▶ Task brief: Each entry below is to be printed verbatim.

(Pixel coordinate grounding data)
----
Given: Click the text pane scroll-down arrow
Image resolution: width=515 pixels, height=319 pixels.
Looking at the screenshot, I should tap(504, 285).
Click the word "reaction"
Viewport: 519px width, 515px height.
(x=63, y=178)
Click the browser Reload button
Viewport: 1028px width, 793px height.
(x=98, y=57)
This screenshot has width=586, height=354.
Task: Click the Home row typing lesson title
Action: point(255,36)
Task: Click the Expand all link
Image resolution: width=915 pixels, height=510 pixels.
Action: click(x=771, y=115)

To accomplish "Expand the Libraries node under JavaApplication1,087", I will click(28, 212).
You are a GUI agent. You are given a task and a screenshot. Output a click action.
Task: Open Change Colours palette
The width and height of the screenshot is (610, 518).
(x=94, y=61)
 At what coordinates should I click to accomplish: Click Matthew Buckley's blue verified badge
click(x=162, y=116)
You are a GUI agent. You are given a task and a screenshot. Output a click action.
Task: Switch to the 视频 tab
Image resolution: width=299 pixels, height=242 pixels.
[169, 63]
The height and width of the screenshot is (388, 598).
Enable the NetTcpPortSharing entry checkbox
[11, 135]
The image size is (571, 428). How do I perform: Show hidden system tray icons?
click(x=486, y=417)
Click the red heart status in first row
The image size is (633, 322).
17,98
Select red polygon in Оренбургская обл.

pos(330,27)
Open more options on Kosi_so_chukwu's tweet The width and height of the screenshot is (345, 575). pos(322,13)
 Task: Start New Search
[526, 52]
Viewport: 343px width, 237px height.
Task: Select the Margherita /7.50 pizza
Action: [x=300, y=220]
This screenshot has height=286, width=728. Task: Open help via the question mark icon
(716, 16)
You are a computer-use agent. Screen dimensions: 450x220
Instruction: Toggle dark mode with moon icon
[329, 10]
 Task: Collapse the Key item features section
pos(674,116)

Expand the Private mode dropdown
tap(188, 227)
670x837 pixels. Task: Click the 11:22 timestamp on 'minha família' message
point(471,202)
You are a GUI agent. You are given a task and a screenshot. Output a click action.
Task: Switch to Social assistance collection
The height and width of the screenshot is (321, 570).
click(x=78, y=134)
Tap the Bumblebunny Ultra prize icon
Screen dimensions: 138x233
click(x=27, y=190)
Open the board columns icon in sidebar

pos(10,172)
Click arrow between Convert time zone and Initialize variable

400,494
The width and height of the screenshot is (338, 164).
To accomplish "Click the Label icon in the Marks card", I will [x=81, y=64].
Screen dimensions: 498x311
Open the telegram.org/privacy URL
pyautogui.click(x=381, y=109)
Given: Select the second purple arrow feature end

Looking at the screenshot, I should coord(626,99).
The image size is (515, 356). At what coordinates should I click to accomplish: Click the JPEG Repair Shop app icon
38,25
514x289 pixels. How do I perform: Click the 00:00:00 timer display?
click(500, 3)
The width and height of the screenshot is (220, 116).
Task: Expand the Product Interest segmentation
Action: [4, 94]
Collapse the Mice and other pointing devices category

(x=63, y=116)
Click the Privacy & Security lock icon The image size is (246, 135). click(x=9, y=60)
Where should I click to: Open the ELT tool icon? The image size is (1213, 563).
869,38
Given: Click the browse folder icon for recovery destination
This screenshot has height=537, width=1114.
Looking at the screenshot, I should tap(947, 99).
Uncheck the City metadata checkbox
----
▶ Result for this task:
Given: Click the text pane scroll-down arrow
Image resolution: width=515 pixels, height=319 pixels.
Looking at the screenshot, I should tap(504, 285).
Click the word "reaction"
Viewport: 519px width, 515px height.
(x=63, y=178)
Click the browser Reload button
Viewport: 1028px width, 793px height.
(x=98, y=57)
This screenshot has width=586, height=354.
Task: Click the Home row typing lesson title
Action: point(255,36)
Task: Click the Expand all link
Image resolution: width=915 pixels, height=510 pixels.
Action: click(x=771, y=115)

To accomplish "Expand the Libraries node under JavaApplication1,087", I will click(28, 212).
You are a GUI agent. You are given a task and a screenshot. Output a click action.
Task: Open Change Colours palette
The width and height of the screenshot is (610, 518).
(x=94, y=61)
 At what coordinates should I click to accomplish: Click Matthew Buckley's blue verified badge
click(x=162, y=116)
You are a GUI agent. You are given a task and a screenshot. Output a click action.
Task: Switch to the 视频 tab
Image resolution: width=299 pixels, height=242 pixels.
[169, 63]
The height and width of the screenshot is (388, 598).
Enable the NetTcpPortSharing entry checkbox
[11, 135]
The image size is (571, 428). How do I perform: Show hidden system tray icons?
click(x=486, y=417)
Click the red heart status in first row
The image size is (633, 322).
17,98
Select red polygon in Оренбургская обл.

pos(330,27)
Open more options on Kosi_so_chukwu's tweet The width and height of the screenshot is (345, 575). pos(322,13)
 Task: Start New Search
[526, 52]
Viewport: 343px width, 237px height.
Task: Select the Margherita /7.50 pizza
Action: [x=300, y=220]
This screenshot has height=286, width=728. Task: Open help via the question mark icon
(716, 16)
You are a computer-use agent. Screen dimensions: 450x220
Instruction: Toggle dark mode with moon icon
[329, 10]
 Task: Collapse the Key item features section
pos(674,116)

Expand the Private mode dropdown
tap(188, 227)
670x837 pixels. Task: Click the 11:22 timestamp on 'minha família' message
point(471,202)
You are a GUI agent. You are given a task and a screenshot. Output a click action.
Task: Switch to Social assistance collection
The height and width of the screenshot is (321, 570).
click(x=78, y=134)
Tap the Bumblebunny Ultra prize icon
Screen dimensions: 138x233
click(x=27, y=190)
Open the board columns icon in sidebar

pos(10,172)
Click arrow between Convert time zone and Initialize variable

400,494
The width and height of the screenshot is (338, 164).
To accomplish "Click the Label icon in the Marks card", I will [x=81, y=64].
Screen dimensions: 498x311
Open the telegram.org/privacy URL
pyautogui.click(x=381, y=109)
Given: Select the second purple arrow feature end

Looking at the screenshot, I should coord(626,99).
The image size is (515, 356). At what coordinates should I click to accomplish: Click the JPEG Repair Shop app icon
38,25
514x289 pixels. How do I perform: Click the 00:00:00 timer display?
click(500, 3)
The width and height of the screenshot is (220, 116).
Task: Expand the Product Interest segmentation
Action: [4, 94]
Collapse the Mice and other pointing devices category

(x=63, y=116)
Click the Privacy & Security lock icon The image size is (246, 135). click(x=9, y=60)
Where should I click to: Open the ELT tool icon? The image size is (1213, 563).
869,38
Given: Click the browse folder icon for recovery destination
This screenshot has height=537, width=1114.
Looking at the screenshot, I should tap(947, 99).
Uncheck the City metadata checkbox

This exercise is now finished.